(INFORMATION PROVIDED Opens)
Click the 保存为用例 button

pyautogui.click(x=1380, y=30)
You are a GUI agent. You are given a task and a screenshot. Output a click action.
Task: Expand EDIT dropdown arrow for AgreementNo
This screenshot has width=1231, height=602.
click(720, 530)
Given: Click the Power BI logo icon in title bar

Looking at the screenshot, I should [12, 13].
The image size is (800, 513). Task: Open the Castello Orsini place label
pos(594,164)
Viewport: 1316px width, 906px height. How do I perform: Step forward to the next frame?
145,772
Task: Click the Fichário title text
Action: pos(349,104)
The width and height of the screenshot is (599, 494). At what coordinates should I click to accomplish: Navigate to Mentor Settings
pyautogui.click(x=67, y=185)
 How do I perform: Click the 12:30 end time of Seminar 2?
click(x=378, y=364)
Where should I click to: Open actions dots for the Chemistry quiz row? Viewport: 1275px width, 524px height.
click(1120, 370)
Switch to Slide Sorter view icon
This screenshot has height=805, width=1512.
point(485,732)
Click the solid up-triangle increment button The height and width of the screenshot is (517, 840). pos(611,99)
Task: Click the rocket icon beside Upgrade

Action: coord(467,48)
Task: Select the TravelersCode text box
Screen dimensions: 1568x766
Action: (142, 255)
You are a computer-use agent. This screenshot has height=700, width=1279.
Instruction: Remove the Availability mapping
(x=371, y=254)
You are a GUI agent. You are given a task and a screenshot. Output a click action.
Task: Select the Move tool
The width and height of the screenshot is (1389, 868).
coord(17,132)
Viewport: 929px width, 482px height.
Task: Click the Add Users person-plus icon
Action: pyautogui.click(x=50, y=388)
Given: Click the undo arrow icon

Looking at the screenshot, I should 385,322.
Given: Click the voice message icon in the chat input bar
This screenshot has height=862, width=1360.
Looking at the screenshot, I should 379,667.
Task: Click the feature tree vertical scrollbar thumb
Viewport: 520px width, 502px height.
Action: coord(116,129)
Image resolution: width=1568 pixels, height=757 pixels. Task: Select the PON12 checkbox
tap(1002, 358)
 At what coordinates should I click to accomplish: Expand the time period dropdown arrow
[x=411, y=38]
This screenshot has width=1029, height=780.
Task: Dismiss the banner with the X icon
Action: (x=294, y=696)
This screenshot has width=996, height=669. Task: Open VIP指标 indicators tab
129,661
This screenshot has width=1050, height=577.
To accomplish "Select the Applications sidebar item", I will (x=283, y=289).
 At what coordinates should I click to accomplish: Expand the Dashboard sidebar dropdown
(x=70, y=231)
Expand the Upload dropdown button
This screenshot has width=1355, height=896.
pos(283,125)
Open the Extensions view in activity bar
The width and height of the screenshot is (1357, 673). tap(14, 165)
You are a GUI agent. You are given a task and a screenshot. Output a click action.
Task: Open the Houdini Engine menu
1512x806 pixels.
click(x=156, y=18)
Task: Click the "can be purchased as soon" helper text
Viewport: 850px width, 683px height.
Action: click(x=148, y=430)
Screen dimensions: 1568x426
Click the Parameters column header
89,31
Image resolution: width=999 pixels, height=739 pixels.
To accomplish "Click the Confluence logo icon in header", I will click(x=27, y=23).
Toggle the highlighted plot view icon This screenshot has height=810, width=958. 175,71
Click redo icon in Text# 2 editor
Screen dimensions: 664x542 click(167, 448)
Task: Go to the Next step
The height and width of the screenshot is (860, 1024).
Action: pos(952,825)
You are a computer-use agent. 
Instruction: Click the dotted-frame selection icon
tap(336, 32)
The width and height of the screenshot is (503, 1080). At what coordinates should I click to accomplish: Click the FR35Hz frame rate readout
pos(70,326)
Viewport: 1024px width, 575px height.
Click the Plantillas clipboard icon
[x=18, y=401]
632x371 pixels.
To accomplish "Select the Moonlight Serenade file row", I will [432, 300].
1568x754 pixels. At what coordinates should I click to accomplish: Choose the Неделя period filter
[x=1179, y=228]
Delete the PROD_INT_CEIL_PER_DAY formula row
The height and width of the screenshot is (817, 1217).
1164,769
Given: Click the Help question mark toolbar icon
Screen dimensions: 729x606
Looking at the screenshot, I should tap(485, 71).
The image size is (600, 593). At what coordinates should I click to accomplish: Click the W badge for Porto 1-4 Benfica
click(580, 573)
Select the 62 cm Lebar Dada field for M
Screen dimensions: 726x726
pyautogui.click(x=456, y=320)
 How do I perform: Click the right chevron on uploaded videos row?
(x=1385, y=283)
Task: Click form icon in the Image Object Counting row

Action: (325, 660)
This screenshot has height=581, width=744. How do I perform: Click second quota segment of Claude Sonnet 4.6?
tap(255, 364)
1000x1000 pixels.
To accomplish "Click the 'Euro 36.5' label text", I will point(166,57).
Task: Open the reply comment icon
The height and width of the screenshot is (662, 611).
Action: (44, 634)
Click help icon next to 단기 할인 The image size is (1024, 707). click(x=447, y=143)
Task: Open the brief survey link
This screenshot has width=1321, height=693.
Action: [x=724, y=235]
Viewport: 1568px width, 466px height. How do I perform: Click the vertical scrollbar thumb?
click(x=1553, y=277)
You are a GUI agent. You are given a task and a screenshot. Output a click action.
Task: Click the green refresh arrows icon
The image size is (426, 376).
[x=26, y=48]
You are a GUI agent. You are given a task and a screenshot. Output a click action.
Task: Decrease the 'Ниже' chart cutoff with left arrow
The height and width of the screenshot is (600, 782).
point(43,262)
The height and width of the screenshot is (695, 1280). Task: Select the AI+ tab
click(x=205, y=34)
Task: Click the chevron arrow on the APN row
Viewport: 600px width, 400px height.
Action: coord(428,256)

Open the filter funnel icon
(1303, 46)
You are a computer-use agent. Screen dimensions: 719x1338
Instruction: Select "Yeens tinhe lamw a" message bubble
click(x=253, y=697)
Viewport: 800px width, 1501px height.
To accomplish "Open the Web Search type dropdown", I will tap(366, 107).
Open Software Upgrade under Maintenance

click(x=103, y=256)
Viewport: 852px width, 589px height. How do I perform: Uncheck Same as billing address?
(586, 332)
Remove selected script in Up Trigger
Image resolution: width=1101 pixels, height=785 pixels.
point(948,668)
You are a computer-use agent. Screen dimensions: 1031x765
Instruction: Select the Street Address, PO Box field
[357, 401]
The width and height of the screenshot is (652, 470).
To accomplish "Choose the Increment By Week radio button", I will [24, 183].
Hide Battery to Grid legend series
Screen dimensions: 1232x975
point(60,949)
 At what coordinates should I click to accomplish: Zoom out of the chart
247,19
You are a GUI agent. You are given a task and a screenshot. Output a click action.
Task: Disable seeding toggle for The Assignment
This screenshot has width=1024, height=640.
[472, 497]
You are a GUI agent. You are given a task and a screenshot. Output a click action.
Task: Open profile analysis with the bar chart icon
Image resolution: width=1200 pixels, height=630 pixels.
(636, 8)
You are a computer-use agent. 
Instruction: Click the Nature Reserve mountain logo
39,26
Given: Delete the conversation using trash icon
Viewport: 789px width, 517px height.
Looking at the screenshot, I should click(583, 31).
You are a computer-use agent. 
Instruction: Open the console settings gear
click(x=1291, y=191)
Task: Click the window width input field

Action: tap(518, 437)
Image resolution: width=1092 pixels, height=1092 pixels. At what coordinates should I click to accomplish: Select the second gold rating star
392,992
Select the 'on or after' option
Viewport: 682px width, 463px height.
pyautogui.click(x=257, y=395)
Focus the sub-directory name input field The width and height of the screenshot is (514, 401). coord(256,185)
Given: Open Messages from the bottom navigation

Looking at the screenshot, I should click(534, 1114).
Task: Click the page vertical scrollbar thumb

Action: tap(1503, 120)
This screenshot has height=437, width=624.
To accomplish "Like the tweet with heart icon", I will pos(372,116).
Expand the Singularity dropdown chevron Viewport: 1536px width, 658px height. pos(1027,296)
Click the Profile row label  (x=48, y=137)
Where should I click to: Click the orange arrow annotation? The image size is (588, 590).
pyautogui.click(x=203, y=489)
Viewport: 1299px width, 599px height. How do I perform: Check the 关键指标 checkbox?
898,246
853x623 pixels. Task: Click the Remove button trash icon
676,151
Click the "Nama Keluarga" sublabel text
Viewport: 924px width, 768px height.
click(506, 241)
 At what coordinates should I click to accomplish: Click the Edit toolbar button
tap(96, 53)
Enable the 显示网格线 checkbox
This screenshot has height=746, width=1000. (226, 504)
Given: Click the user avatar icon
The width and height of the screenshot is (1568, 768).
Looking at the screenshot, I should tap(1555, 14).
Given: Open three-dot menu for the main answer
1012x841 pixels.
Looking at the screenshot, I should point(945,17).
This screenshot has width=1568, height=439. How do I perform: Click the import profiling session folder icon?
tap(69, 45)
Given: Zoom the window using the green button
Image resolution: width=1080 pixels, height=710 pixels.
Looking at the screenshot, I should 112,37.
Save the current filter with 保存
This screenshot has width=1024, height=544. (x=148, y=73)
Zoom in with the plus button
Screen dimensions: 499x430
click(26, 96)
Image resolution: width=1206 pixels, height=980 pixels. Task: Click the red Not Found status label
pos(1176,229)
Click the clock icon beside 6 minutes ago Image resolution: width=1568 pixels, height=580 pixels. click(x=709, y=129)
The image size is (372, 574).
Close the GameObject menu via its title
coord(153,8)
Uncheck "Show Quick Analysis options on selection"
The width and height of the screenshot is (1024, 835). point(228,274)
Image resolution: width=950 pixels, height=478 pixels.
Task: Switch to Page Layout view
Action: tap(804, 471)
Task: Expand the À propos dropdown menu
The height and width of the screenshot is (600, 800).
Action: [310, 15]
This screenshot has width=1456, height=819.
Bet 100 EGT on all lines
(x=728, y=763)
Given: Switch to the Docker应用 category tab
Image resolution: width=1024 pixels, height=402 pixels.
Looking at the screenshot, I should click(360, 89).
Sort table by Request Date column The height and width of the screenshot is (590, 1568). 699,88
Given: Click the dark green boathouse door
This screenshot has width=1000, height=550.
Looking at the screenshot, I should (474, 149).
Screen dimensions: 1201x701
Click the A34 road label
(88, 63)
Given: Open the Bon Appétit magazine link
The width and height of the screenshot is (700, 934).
(INFORMATION PROVIDED Closes)
What is the number of lines in the records holding "Delete"? Give the number alone.

2